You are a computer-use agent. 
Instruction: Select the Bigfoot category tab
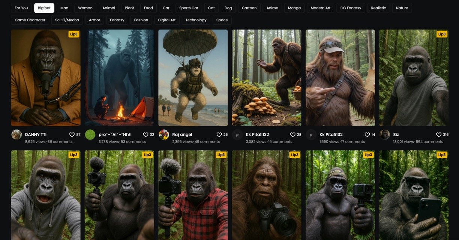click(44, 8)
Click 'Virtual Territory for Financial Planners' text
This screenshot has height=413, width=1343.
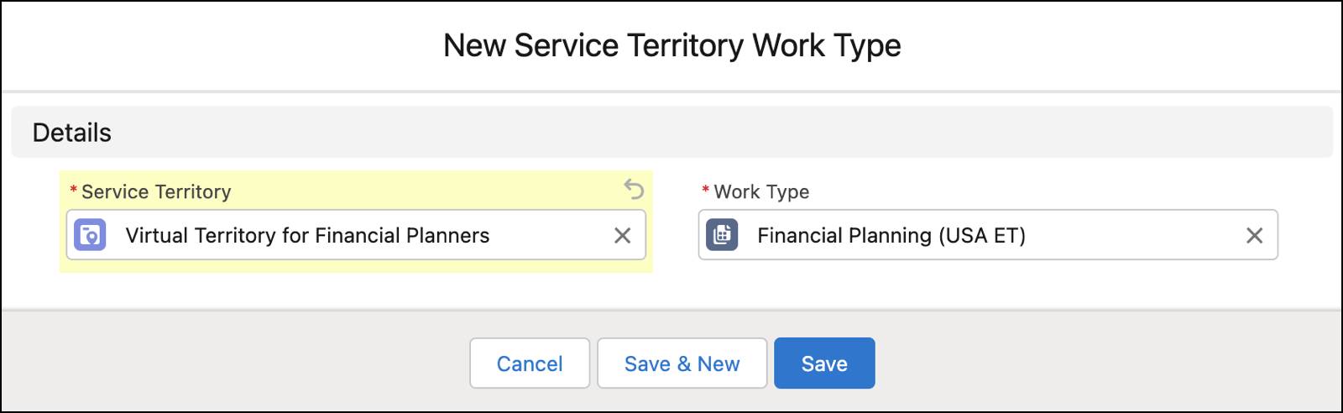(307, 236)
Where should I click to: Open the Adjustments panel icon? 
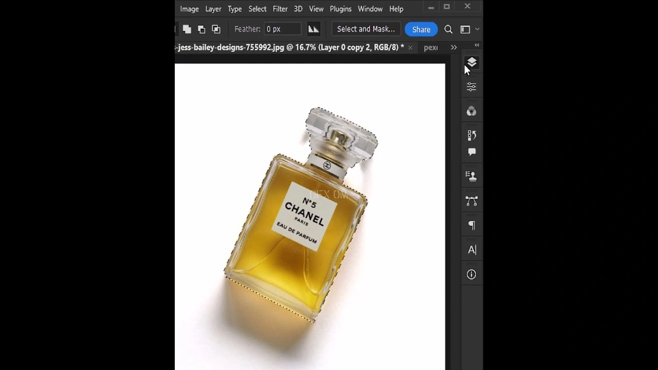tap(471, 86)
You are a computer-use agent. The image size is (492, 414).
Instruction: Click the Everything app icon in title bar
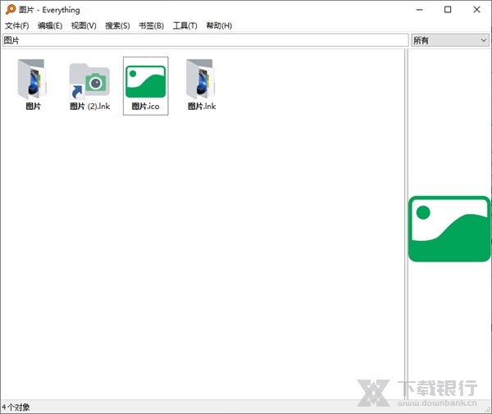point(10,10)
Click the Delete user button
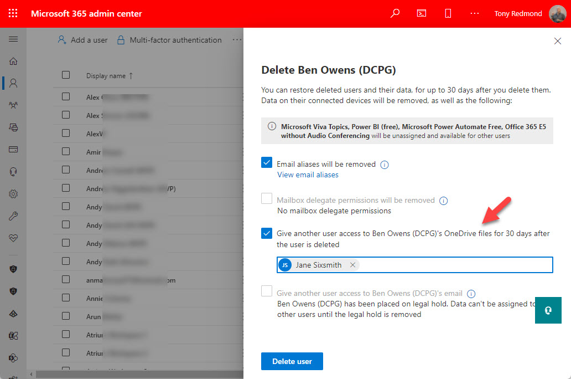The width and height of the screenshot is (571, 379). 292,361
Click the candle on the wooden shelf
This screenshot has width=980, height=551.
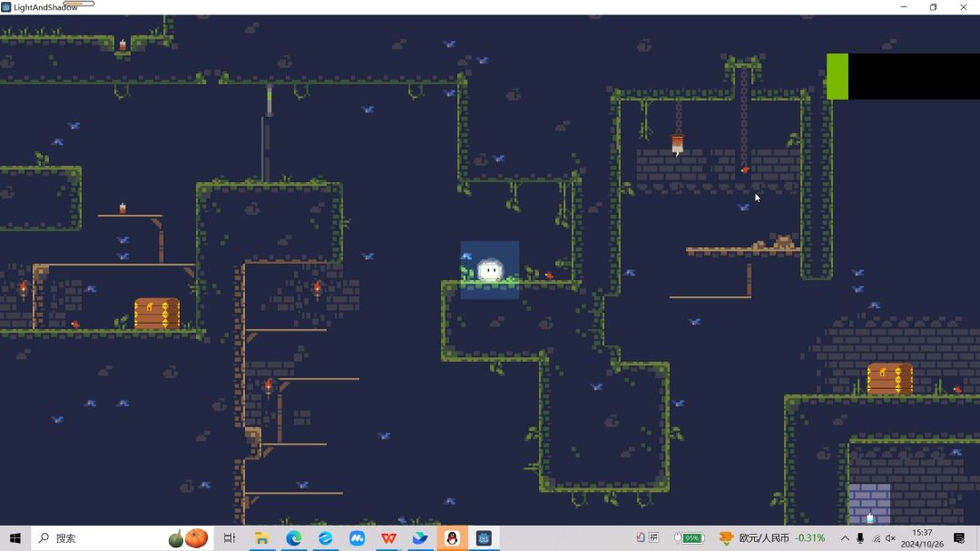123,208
────────────────────────────────────────
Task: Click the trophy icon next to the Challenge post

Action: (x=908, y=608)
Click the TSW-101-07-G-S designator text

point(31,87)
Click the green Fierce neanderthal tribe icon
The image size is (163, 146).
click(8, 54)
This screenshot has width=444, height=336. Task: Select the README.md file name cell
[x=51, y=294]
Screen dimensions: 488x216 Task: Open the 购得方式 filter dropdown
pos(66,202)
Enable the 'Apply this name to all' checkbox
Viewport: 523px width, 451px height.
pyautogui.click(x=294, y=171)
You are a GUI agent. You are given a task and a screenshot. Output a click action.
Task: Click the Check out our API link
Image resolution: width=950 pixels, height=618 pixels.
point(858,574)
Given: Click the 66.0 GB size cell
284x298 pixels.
────────────────────────────────────────
> _How to complete this task_:
Pull every line containing the word "computer" out of the material.

> _Solved exercise_:
You are a computer-use agent. 
You are a computer-use agent. The image size is (492, 414).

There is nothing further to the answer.